## PROVIDED INFORMATION
----------------------------------------

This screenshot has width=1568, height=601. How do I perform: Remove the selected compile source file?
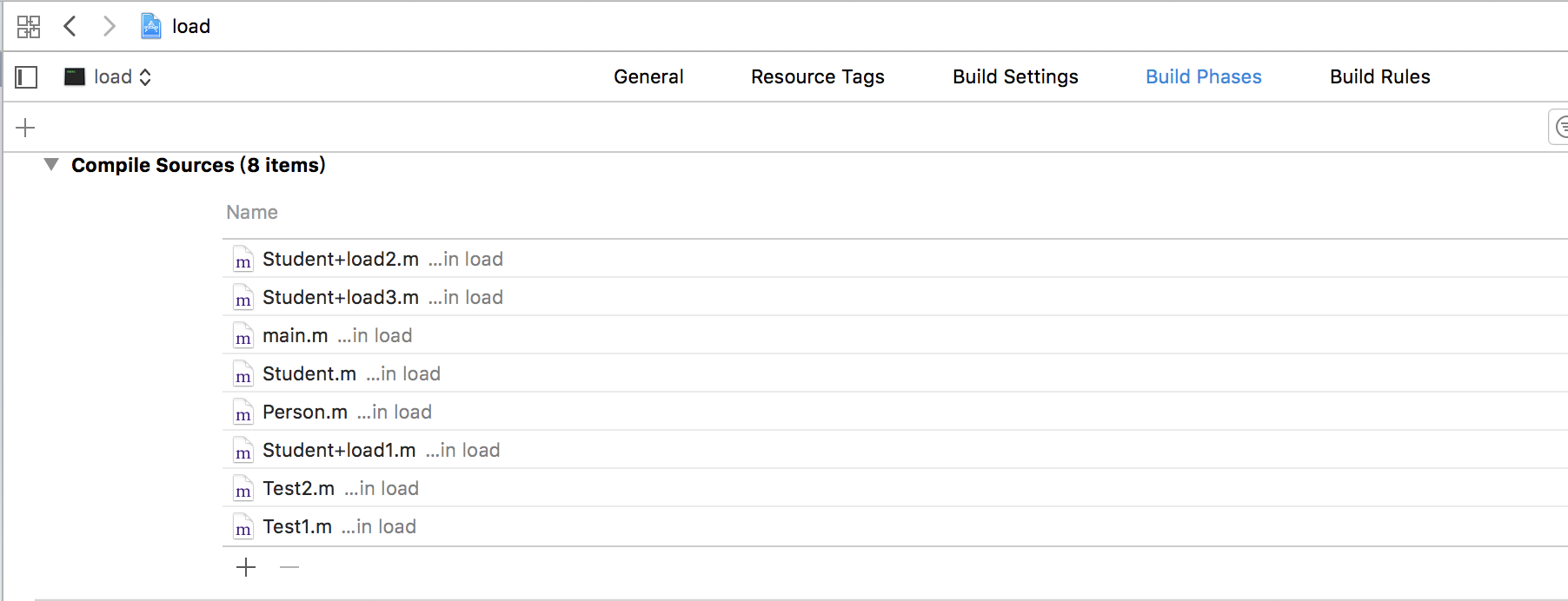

----------------------------------------

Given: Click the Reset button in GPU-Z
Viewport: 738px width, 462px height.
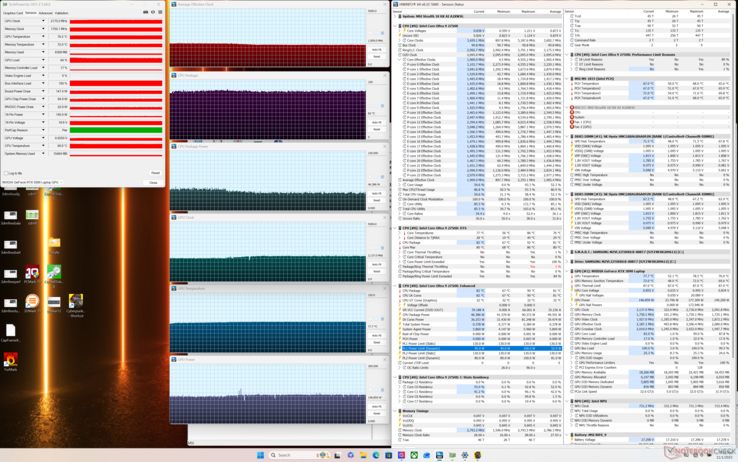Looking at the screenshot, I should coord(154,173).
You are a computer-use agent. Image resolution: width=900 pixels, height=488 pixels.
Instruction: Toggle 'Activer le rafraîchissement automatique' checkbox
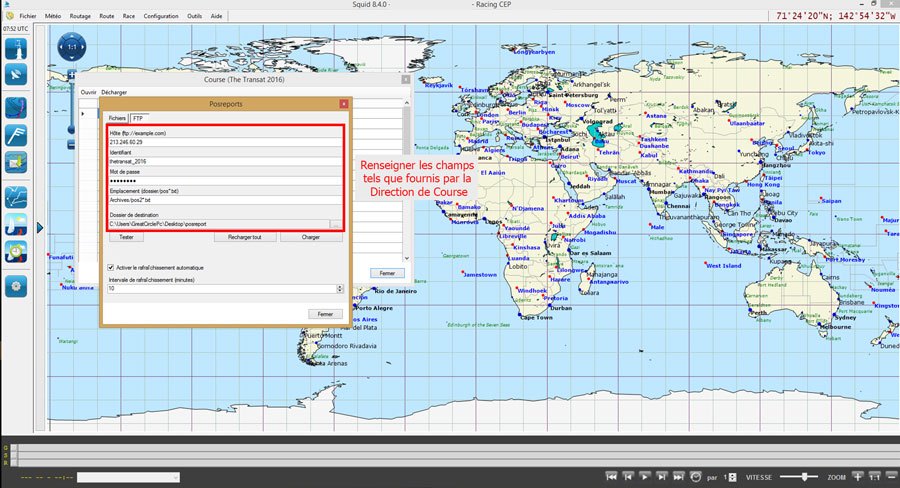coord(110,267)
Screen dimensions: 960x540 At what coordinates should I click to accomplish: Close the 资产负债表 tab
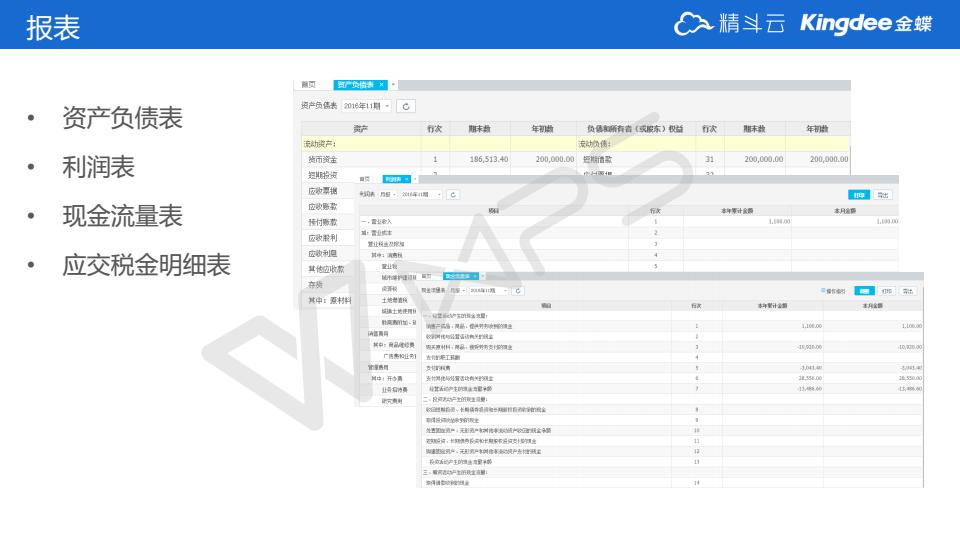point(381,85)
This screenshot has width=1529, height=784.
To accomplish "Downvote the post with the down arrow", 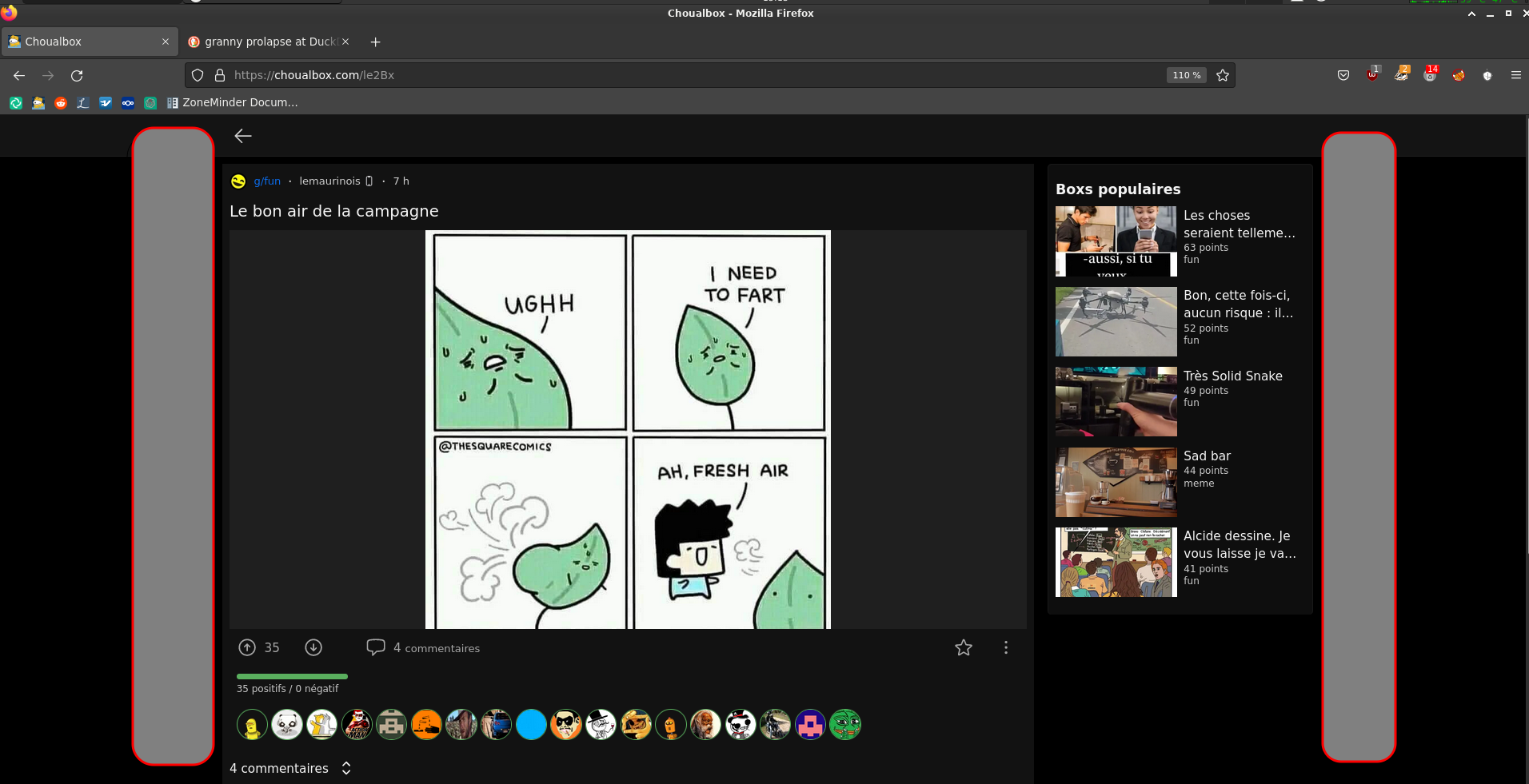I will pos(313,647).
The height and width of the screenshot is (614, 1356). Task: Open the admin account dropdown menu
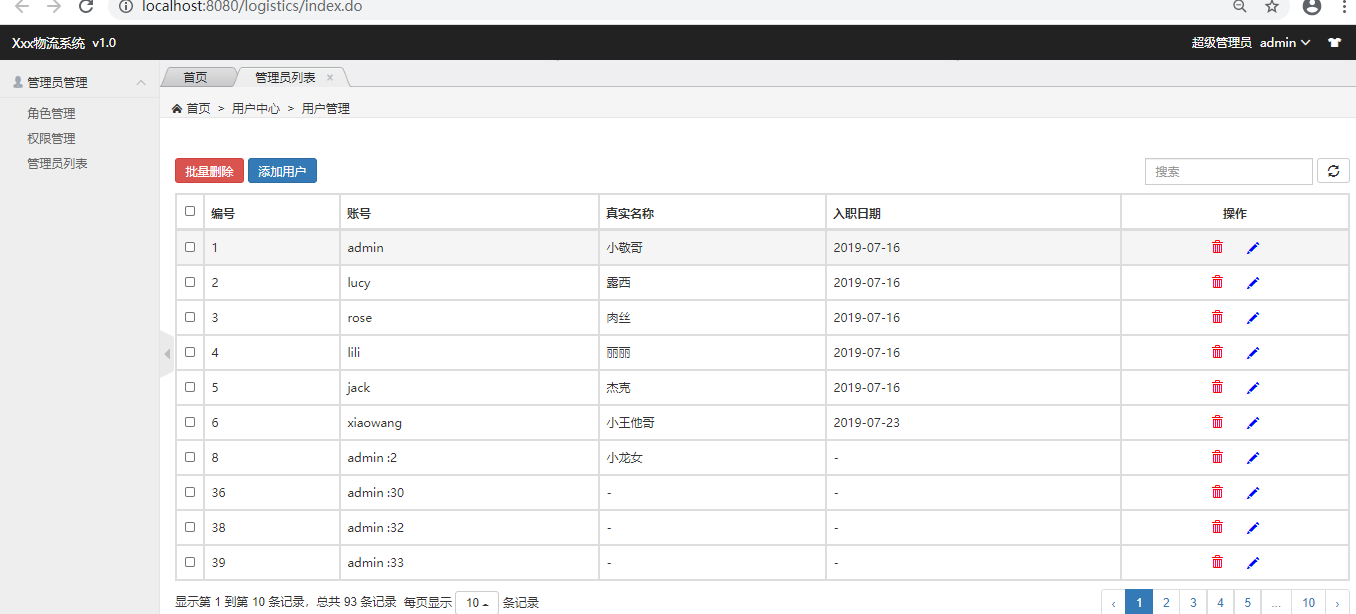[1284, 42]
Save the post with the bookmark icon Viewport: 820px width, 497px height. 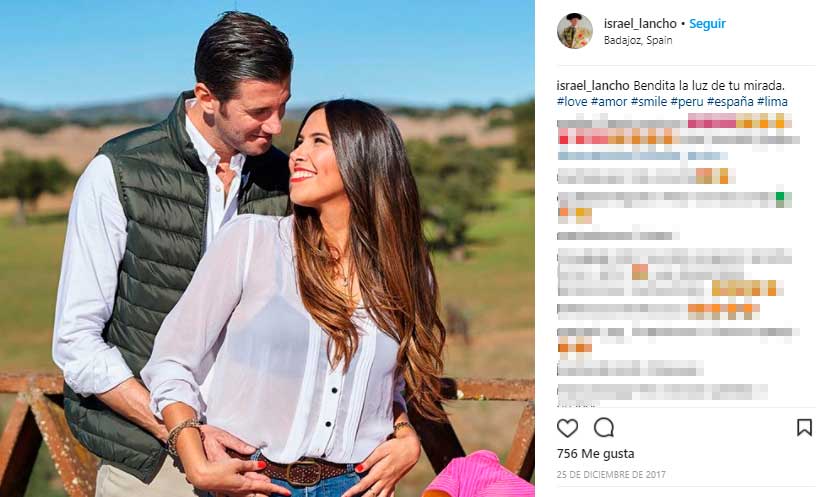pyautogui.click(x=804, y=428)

----------------------------------------

## BRIEF
Each line in the records that carries "This" must be copied out.

## RESPONSE BOX
This screenshot has width=1568, height=601. How do I perform: Remove the selected compile source file?
This screenshot has width=1529, height=784.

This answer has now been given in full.